Skills And Feedback


Gershon Ben Keren

Skills are more important than techniques, when it comes to surviving a violent altercation. A skillful person can get a sub-optimal – I don’t like using the term “bad” – technique to work, but an unskilled person cannot get the most efficient and effective technique (if such exists) to work, in a real-life encounter; without a massive amount of luck and incompetence on their attacker’s part. Some people don’t possess the skills to make certain techniques work, but that doesn’t mean they’re bad or inappropriate techniques e.g. there are a lot of great strikers who don’t have the skills to throw, and a lot of great grapplers who don’t have the greatest striking skills – this doesn’t mean throwing is bad, or striking is bad; both are good for those who have the skills to use them. There was a legendary British doormen and Karateka, who used to finish his real-life encounters when working the door, with high-kicks to the head, even though you’ll often hear the tired and cliched mantra of, “high kicks don’t work on the street”; if you don’t have the skills, they don’t. In the world of reality-based self-defense, there is often an over-focus on techniques, without a discussion on skills-development. In this article I want to focus on skills, and how we need to get constant feedback, on their development – and how we sometimes misinterpret that “feedback”.

Geoff Thompson, when asked what the philosophy behind his system was, replied by saying that it was about learning how to hit hard. That has always stayed with me. My elevator pitch self-defense lesson is: get a hand in the attacker’s face – to disrupt them – and then throw hard hammer-fists until you can disengage and run. I can teach that in the time it takes for the elevator to reach the 3rd floor, where my studio/dojo is; admittedly it’s a freight elevator that moves slowly. It’s a simple tactic, but it takes a lot of skills to get it to work under stress and duress. First, you must be prepared to strike first, and this means you need to develop threat recognition skills so you can understand when you are in danger. You need to be fully committed to your actions (that commitment is a skill that needs developing), you need to be fully aware of your legal rights as to when you are entitled to act preemptively (that’s not a technique, it’s a skill), and you need to be able to hit hard, etc. What looks and seems easy on paper, is something else when you try it in the real-world. I remember a guy who joined a team that I’d worked several years with on the door. After working with us a few weeks, he asked me to show him how to do a wrist control that he’d seen me use several times. When I demonstrated it, he remarked that it seemed really simple and that he’d use it the next time he was involved in an altercation. A few nights later, he told me that it was a stupid technique, that didn’t work – he’d tried it, and not surprisingly it had failed. He knew the technique but didn’t have the skills to get it to work, and/or the understanding of when and when not to use it. Not a problem with the technique, just a lack of skills.

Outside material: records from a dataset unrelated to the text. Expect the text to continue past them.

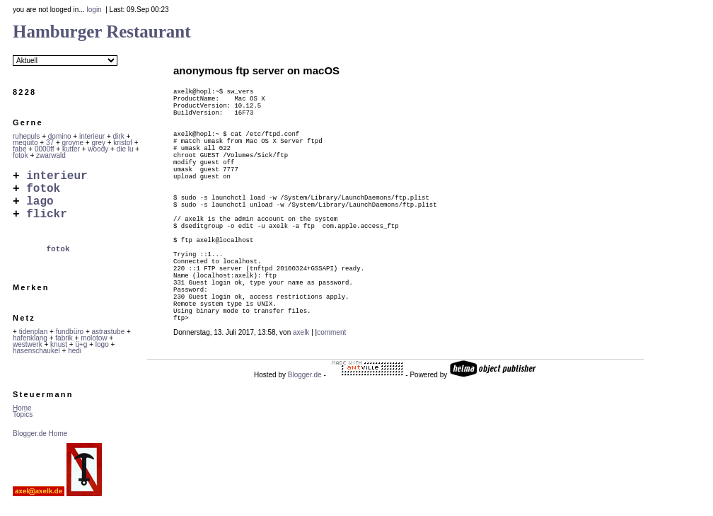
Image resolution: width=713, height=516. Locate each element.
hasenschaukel (36, 362)
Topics (23, 426)
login (94, 9)
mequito (25, 143)
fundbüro (69, 343)
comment (331, 402)
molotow (94, 349)
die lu (125, 149)
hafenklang (30, 349)
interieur (92, 136)
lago (39, 209)
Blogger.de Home (40, 445)
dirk (118, 136)
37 (50, 143)
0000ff (44, 149)
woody (98, 149)
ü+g (81, 356)
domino (59, 136)
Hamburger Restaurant (102, 31)
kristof (122, 143)
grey (98, 143)
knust (58, 356)
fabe (19, 149)
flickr (46, 224)
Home (22, 419)
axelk (301, 402)
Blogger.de (305, 445)
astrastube (108, 343)
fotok (20, 155)
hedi (74, 362)
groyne (73, 143)
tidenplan (33, 343)
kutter (71, 149)
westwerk (27, 356)
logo (102, 356)
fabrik (63, 349)
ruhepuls (26, 136)
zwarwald (51, 155)
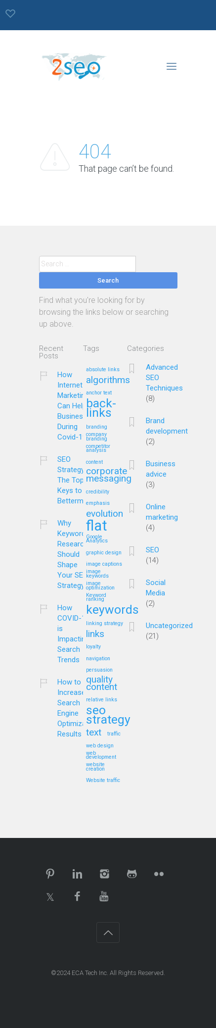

When people train striking and punching, there is a danger that they think they are developing good skills, when really, they are just reinforcing bad ones, as they misinterpret the “feedback” they are getting. When I lift weights, my body gets feedback as to the effort I am putting in and the power I am generating. The tension in my muscles tells me whether it was a hard or an easy lift, etc. When people bend at the waist to touch their toes, in order to stretch their hamstrings, they are not actually stretching: a muscle has to be relaxed, in order for it to be stretched. What they are feeling/experiencing is an eccentric contraction of the muscle, that is supporting the weight of the hanging torso, and misinterpreting the tension in their hamstrings as a stretch. Is being able to touch your toes a demonstration of flexibility? Yes. Is it a good stretching exercise? No. It feels like a great stretch, but really it’s a misinterpretation of what the body is telling you. One of the biggest problems I have with students who are punching and striking with tensed arms when doing pad-work, is convincing them that they are not generating the maximum power that they can. They can “feel” the power they are generating; the tension in their arms lets them “feel” it, and they don’t get the same feedback when they try striking relaxed, so the logic follows that when they’re relaxed they’re not generating as much power. When the pad-holder is asked for their feedback, they’ll say that the relaxed strike/punch is more powerful than the tensed one. The problem is that every time they punch with the tense arm, they get “feedback” as to the perceived power they are generating, whereas the student holding the pads for them only gives feedback sporadically and often not at all.

One of the great things about throwing, is that when you get it right, you feel nothing – it is effortless. When a person’s balance is properly taken, you don’t feel a thing, because they become weightless to you. The problem is, how do you develop something that you can’t feel; when the only feedback is your opponent/assailant falling. The effectiveness of a good punch, or a good throw, can only be judged by the response that it causes; a tense arm, or a heavy lift, only tells you that you are doing it wrong. If the pad moves back, or the person goes flying, then you know that you’ve got it right. It’s not about what you feel, it’s about what you make happen. A sharp knife will cut through things effortlessly, whilst a dull blade will make you work for it. Our job is to develop fighting skills, and to do this we must take the right feedback from our training, and not misinterpret what our body is telling us.